È la mattina del 6 dicembre 1990, un giovedì come tutti gli altri.

È una giornata fredda ma serena a Casalecchio di Reno quando gli studenti dell'Istituto Salvemini entrano nelle loro classi per seguire le lezioni.

Mentre inizia la prima ora, alle 8:40 circa, un aviogetto da addestramento Aermacchi MB-326 MM54386/65 stacca dalla pista dall'aeroporto di Verona-Villafranca.

Poco sopra l'abitato di Casalecchio, però, il tenente Bruno Viviani di 24 anni, pilota e unico membro dell'equipaggio, si rende conto che l'aereo diventa ingovernabile ed è costretto ad abbandonarlo lanciandosi con il seggiolino eiettabile per poi posarsi con il paracadute sulle colline di Ceretolo, riportando alcune fratture.

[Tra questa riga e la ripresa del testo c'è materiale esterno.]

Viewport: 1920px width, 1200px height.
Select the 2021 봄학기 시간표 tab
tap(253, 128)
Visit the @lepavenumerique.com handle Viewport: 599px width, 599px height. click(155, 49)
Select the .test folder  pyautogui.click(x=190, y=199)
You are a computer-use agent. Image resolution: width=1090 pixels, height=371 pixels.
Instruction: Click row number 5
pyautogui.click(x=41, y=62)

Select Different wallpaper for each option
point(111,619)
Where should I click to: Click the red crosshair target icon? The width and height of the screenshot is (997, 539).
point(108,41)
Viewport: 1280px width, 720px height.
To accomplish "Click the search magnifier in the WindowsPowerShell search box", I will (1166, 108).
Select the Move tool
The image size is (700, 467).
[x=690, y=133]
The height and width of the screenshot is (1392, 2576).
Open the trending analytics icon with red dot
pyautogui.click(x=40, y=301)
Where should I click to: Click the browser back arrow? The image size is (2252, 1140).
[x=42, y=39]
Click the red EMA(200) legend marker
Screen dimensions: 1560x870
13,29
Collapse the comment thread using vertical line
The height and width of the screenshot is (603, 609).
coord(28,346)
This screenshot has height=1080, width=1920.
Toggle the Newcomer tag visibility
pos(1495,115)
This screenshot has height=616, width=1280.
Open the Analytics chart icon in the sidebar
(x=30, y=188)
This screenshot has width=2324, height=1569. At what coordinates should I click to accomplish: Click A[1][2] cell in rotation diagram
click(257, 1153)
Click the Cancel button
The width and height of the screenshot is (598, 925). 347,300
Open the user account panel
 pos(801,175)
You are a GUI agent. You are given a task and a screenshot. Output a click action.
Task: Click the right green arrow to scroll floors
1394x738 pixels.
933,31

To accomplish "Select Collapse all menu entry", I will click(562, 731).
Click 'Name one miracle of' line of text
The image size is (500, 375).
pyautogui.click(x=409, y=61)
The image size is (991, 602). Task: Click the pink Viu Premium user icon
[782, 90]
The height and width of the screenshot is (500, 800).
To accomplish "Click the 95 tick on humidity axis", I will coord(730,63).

Nel frattempo il velivolo, ormai con nessuno a bordo, è come una scheggia impazzita. Inizia la sua folle picchiata che termina schiantandosi contro la succursale dell'Istituto Tecnico Salvemini, situata in Via del Fanciullo n°6 e prendendo fuoco.

L'aereo colpisce l'aula della classe 2ª A, uccidendo sul colpo dodici studenti di quindici anni e ferendone gravemente altri quattro oltre all'insegnante di tedesco Cristina Germani che stava tenendo lezione in quel momento.

I concitati attimi successivi vedono il combustibile fuoriuscito prendere fuoco, incendiando l'edificio. Oltre ai dodici ragazzi morti sul colpo, 88 feriti vengono ricoverati e di questi 72 riportarono invalidità permanenti in misura variabile tra il 5 e l'85%. Infatti, molti degli occupanti dei piani superiori, visto che la via di fuga è sbarrata dall'incendio che divampando sta sviluppando fumo denso e acre, decidono umanamente di saltare dalle finestre.

I soccorsi vengono prestati dal gruppo Bologna Soccorso che arriva sul posto dopo soli sette minuti dallo schianto.

L'inchiesta successiva, caratterizzata da non poche polemiche, stabilirà che si è trattato di un tragico incidente, anche se i parenti delle vittime hanno continuato a chiedere giustizia.